Tim Bennett’s review published on Letterboxd:
You ever watch a movie that catches you off guard? That surprises you with where its story goes in its second act? One that, because of this story turn, you kinda fall in love with? Don't you hate it when the same movie does everything it can to water down everything good about itself to make sure the ending is as happy as possible even if it doesn't make any damn sense?
Your Name is Makoto Shinkai's latest and most financially successful film, and is once again a quiet and subtle slice-of-life tale with a small fantasy element. We follow two Japanese teens, city boy Taki and country girl Mitsuha, who have never met but become inexplicably linked when they swap bodies while dreaming.

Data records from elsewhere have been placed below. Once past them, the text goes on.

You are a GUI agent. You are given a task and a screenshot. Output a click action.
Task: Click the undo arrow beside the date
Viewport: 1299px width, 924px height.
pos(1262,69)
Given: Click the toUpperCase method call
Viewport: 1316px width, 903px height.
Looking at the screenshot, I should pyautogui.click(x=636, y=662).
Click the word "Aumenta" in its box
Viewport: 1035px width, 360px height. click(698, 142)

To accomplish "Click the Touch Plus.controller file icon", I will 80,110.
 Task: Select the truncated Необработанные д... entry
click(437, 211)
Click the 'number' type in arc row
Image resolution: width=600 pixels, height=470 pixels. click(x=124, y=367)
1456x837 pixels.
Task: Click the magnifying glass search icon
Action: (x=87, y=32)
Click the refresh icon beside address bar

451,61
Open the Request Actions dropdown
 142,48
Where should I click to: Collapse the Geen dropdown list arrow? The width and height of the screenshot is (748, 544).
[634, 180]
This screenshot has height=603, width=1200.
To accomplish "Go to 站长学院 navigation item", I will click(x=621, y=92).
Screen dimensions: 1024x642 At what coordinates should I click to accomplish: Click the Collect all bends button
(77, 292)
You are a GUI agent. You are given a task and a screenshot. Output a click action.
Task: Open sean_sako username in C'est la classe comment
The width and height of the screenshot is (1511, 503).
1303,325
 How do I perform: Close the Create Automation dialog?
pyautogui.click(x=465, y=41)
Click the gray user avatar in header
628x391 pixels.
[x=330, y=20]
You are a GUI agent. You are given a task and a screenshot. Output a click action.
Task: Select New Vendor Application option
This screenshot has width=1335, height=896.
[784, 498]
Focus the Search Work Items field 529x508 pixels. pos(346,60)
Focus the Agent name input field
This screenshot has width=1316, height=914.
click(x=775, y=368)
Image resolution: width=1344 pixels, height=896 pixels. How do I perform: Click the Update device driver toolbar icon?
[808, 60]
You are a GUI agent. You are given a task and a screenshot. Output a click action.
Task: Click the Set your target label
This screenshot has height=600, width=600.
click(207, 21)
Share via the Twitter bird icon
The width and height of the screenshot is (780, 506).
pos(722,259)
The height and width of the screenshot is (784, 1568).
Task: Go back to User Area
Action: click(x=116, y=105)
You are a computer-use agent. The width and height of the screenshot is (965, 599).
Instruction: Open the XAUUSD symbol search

The first act doesn't do much you don't expect when hearing a premise like that. They explore their new anatomy, awkwardly sit through each other's classes, and confront their parents about their odd behavior. Eventually they set up a system to communicate with each other so they don't ruin their social lives, and they seem to both find ways to improve the other's life. Fairly standard stuff, if the backgrounds and character animation weren't top notch this would seem like just another episode of just another anime.
So it's a welcome surprise when the true nature of the story reveals itself about 30 minutes in. I won't spoil it, but the reveal is handled brilliantly and elevates the film into something special. It subverted my expectations so effectively that I genuinely had no idea where the story would go from there.
This was because the cheesy happy ending we get is one that the film breaks its own rules in order to realize. After all the serious implications of the reveal in the second act make the story stand out, it is extremely disappointing to see the filmmakers pull their punch in such a cheap way.
Your Name was so close to being one of my favorite films of the year. It tells a clever and personal story that manages to keep you guessing until its disappointing conclusion. Worth seeking out for the art alone, it's just too bad the story isn't as good as the visuals.